03 Januari 2025
17:02 WIB
Peneliti Temukan Kemungkinan Kepiting Dan Lobster Bisa Merasakan Sakit
Para ilmuwan mendorong perlindungan hukum untuk memastikan kepiting diperlakukan secara manusiawi, mengingat pola konsumsi kepiting dan lobster selalu dilakukan lewat merebus mereka hidup-hidup.
Editor: Rendi Widodo
Ilustrasi kepiting batu merah (Grapsus grapsus). Pixabay
JAKARTA - Kepiting dan lobster yang kita konsumsi, umumnya menemui ajal mereka dengan proses direbus hidup-hidup sebelum dimakan. Sejak dulu kita semua percaya bahwa hewan-hewan ini tidak merasakan sakit karena mereka tidak memiliki area otak yang bisa memproses rasa sakit.
Sayangnya, studi terbaru mungkin mengatakan sebaliknya. Dikutip dari Live Science, kepiting pantai (Carcinus maenas) mungkin bisa merasakan sakit setelah para peneliti menemukan kepiting ini memiliki nociceptor, ujung saraf yang mendeteksi kerusakan pada tubuh dan mengirim sinyal rasa sakit ke otak.
Para peneliti menguji respons 20 kepiting terhadap rangsangan yang menyakitkan, seperti tusukan dari instrumen plastik atau sejumlah kecil cuka yang dioleskan ke mata, antena, dan jaringan lunak mereka di antara cakar dan di persendian.

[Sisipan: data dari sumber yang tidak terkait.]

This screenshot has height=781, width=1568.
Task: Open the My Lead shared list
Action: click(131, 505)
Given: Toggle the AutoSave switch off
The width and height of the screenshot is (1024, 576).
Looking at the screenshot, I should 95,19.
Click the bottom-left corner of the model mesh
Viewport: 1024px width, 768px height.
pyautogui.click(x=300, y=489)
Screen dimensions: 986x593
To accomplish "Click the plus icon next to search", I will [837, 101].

Elektroda pun digunakan untuk mengukur respons sistem saraf pusat mereka, dan para ilmuwan melihat mereka konsisten dengan respons nosiseptif. Ini tidak terjadi ketika para peneliti menerapkan zat yang tidak menyakitkan seperti air laut.

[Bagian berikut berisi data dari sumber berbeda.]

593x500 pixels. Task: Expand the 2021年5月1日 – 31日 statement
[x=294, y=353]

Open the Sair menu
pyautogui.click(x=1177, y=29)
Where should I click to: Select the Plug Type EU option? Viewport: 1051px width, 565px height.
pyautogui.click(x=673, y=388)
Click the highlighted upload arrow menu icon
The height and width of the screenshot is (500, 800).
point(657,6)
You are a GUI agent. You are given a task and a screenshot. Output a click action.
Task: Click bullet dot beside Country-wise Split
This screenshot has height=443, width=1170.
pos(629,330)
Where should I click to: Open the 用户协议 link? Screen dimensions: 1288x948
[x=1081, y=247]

Nociceptor, yang juga dimiliki manusia dan banyak mamalia lainnya, diaktifkan ketika tubuh terluka atau terancam cedera. Mereka berkomunikasi ke otak, melalui perasaan sakit, bahwa tubuh menghadapi kemungkinan ancaman, sehingga hewan dapat merespons dengan tepat.
Di sisi lain, keberadaan nociceptor saja tidak selalu berarti seekor hewan merasakan sakit, kata Eleftherios Kasiouras, ahli biologi di University of Gothenburg di Swedia. Nociceptor dapat memicu refleks nyeri - seperti melepaskan tangan secara naluriah dari kompor panas.
Tetapi manusia mengalami perasaan sakit di otak kita. Jadi, sementara nociceptor saja tidak membuktikan kepiting merasakan sakit, mereka adalah salah satu bagian dari teka-teki.
Kasiouras mengatakan bahwa dia tidak terkejut menemukan reseptor nyeri pada kepiting. Penelitian sebelumnya telah menemukan lobster dan kepiting merespons secara perilaku terhadap rasa sakit. Kombinasi respons perilaku ini dengan respons sistem saraf pusat membuatnya lebih mungkin bahwa seekor hewan merasakan sakit.
Salah satu cara para ilmuwan mengukur apakah seekor hewan merasakan sakit adalah melalui daftar kriteria yang mencakup apakah hewan tersebut memiliki nociceptor, daerah otak yang berhubungan dengan rasa sakit, interkoneksi antara reseptor ini dan daerah otak, respons terhadap anestesi dan perilaku pelindung diri sebagai respons terhadap cedera atau ancaman cedera.
Penelitian tentang kepiting pertapa menunjukkan hewan-hewan ini menunjukkan perilaku pelindung diri sebagai respons terhadap cedera. Kepiting pertapa akan meninggalkan cangkangnya untuk menghindari sengatan listrik, menurut sebuah studi tahun 2016 yang diterbitkan dalam jurnal Behavioural Processes.
Mereka cenderung tidak melakukannya jika bau predator hadir, menunjukkan adanya kesadaran antara menghindari rasa sakit dan menghindari predator. Ini menambah bobot gagasan bahwa kepiting pertapa mengalami rasa sakit (daripada mereka melarikan diri dari cangkangnya sebagai refleks).
Mengingat bukti-bukti ini, para ilmuwan menyerukan larangan merebus kepiting dan lobster hidup-hidup, menyebutnya sebagai praktik yang tidak manusiawi. Larangan telah dibahas dan diajukan di Inggris, tetapi larangan merebus kepiting dan lobster hidup-hidup ini sudah berlaku di Swiss, Norwegia, dan Selandia Baru.